● **WHAT IS BEING ASKED**
The following data has a line with "30-minute live demo" and a line with "Finances Online (50, 736)". Write out exactly those lines and all the lines between them.

DATA FOR THE TASK Start Marker

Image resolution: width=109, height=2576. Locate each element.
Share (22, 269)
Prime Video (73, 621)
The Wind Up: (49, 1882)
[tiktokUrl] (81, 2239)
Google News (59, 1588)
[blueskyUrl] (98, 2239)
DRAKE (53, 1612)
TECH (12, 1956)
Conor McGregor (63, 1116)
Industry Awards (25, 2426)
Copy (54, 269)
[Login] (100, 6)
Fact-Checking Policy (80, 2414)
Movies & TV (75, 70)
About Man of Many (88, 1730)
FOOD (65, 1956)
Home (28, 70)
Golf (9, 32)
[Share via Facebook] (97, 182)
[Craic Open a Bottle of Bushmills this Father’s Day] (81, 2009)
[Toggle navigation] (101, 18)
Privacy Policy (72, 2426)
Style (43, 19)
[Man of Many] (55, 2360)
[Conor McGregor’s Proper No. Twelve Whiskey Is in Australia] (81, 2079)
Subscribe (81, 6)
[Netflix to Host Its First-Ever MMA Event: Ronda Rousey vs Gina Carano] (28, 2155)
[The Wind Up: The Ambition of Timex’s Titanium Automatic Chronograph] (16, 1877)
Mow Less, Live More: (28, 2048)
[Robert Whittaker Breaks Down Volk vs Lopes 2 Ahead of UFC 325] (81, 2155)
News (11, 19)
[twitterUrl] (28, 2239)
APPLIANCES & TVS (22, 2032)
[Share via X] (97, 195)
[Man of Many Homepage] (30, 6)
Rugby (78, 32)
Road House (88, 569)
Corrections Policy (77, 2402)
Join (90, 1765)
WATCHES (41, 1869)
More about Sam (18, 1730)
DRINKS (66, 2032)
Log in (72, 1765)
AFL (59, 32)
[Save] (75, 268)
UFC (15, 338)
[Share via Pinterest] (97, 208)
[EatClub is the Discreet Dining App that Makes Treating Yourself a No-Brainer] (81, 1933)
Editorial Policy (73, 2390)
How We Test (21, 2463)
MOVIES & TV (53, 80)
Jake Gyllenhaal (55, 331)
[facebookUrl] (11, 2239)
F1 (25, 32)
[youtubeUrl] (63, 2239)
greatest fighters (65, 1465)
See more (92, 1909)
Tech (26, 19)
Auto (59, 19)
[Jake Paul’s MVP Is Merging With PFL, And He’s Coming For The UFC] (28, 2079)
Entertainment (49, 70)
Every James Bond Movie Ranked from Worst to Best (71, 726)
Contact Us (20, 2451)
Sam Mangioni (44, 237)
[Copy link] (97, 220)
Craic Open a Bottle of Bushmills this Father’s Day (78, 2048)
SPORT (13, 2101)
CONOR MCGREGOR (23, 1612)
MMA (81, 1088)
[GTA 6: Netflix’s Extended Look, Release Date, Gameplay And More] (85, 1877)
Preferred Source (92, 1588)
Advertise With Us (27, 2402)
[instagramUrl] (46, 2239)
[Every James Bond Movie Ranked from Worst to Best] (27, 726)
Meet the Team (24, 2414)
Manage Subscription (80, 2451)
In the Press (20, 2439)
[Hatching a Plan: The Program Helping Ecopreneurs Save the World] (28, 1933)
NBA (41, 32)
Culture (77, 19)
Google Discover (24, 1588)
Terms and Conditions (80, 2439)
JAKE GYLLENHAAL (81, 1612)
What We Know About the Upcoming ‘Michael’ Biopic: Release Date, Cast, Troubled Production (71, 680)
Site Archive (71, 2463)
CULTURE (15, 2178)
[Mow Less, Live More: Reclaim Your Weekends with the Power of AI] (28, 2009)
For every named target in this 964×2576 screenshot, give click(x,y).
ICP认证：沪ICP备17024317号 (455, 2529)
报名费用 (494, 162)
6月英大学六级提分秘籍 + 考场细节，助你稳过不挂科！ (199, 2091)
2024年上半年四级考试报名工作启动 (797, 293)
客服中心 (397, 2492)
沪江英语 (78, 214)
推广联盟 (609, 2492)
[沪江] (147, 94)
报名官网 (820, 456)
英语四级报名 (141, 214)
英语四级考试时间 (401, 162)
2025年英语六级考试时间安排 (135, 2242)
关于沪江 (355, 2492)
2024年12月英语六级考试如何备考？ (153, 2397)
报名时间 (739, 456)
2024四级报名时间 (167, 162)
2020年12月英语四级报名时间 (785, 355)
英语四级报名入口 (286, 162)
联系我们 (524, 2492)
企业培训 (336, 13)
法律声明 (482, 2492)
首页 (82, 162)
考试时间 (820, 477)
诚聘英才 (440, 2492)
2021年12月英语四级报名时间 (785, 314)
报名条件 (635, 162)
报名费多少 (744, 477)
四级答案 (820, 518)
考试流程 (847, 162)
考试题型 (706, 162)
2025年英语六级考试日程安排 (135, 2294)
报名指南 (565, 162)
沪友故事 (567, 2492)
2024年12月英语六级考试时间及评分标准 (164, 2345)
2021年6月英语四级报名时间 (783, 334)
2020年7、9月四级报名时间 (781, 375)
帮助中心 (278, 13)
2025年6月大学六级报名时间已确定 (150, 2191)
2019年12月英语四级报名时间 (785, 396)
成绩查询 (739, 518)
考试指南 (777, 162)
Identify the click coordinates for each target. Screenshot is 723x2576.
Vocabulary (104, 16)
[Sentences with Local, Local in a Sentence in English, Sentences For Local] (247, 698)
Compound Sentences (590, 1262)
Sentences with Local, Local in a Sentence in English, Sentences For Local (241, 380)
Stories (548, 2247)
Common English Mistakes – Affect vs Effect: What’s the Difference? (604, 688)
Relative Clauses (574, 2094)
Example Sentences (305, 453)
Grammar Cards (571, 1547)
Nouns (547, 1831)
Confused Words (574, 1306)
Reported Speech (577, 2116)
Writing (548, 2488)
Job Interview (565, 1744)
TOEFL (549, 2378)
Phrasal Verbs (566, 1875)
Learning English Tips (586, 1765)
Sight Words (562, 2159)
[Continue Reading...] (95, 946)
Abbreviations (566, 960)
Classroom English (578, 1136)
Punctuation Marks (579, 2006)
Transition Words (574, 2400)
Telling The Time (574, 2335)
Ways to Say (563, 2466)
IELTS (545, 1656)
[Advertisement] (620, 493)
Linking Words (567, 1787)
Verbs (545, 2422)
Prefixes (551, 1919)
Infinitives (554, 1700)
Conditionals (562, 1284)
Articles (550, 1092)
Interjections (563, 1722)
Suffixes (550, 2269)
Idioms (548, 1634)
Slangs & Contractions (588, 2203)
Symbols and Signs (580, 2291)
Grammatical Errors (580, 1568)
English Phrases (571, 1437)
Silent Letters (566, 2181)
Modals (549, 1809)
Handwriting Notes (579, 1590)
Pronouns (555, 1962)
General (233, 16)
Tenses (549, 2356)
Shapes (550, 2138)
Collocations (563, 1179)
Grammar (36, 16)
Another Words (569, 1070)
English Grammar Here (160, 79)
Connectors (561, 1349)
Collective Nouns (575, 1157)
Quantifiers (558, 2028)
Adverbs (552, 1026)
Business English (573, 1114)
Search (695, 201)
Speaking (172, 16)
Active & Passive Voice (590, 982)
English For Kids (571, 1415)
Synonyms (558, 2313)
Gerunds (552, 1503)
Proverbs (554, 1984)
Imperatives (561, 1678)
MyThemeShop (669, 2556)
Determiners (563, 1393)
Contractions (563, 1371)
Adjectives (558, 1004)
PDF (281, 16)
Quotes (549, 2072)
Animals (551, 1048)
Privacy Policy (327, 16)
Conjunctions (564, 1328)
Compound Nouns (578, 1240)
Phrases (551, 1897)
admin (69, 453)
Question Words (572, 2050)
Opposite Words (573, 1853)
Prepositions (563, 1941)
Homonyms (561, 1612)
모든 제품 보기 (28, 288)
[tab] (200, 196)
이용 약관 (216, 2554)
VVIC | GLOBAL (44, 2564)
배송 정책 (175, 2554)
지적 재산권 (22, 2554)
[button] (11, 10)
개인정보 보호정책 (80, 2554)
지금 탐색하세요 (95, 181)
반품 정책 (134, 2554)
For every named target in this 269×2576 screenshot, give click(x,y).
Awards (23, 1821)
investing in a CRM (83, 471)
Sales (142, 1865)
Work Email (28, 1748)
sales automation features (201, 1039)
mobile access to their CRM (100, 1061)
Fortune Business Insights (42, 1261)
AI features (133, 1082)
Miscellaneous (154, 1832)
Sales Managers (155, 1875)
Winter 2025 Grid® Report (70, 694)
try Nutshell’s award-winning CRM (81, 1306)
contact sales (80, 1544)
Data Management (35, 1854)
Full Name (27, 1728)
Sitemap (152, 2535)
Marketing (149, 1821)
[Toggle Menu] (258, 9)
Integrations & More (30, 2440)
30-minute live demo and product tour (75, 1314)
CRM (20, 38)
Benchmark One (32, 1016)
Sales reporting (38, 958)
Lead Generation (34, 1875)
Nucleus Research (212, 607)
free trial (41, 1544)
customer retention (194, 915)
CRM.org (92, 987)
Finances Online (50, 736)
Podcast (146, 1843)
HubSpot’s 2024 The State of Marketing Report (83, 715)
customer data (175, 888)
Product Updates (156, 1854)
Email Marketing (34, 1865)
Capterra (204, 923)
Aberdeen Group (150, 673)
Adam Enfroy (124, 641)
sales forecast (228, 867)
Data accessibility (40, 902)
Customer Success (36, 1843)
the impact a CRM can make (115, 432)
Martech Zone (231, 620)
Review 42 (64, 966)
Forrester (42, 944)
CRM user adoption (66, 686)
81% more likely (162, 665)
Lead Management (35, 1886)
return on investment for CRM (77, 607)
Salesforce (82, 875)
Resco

DATA FOR THE TASK End Marker

● **RESULT OF THE EXERCISE**
30-minute live demo and product tour (75, 1314)
CRM (20, 38)
Benchmark One (32, 1016)
Sales reporting (38, 958)
Lead Generation (34, 1875)
Nucleus Research (212, 607)
free trial (41, 1544)
customer retention (194, 915)
CRM.org (92, 987)
Finances Online (50, 736)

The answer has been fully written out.